# WORK TO BE COMPLETED:
Copy exactly the lines from the one containing "Task: Click the" through the last line of the records below, both included, and leave out the pictures.

>>

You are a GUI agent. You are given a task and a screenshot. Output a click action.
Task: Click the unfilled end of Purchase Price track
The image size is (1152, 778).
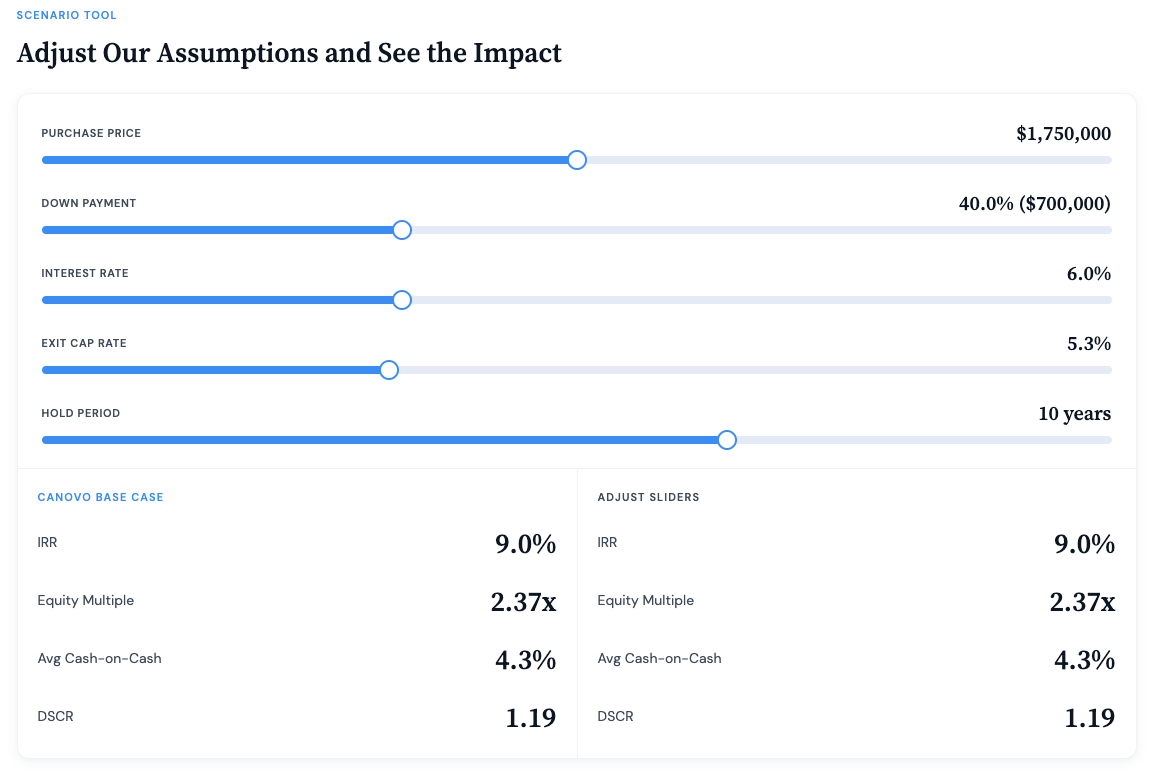[1100, 160]
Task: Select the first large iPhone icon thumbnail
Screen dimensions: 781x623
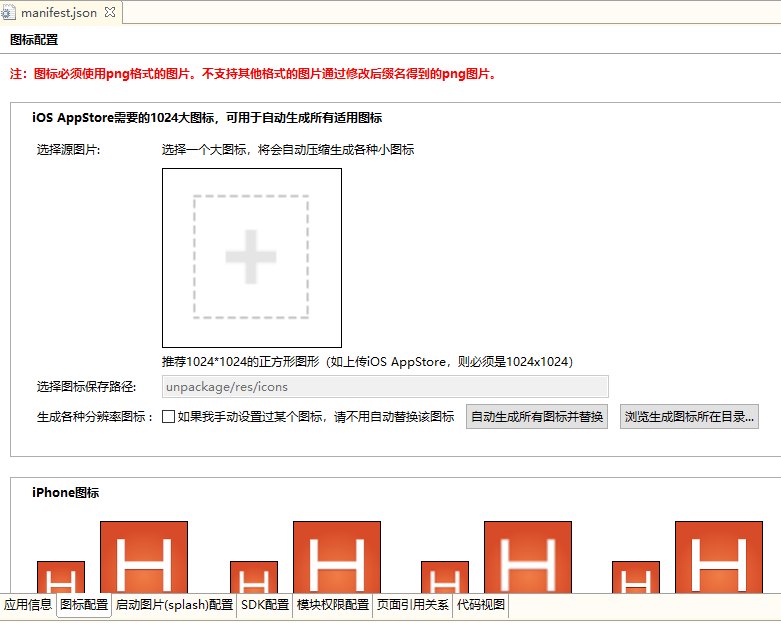Action: [x=144, y=558]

<<

# PROBLEM SOLUTION:
Task: Click the unfilled end of Purchase Price track
The image size is (1152, 778).
[1100, 160]
Task: Select the first large iPhone icon thumbnail
Screen dimensions: 781x623
Action: [x=144, y=558]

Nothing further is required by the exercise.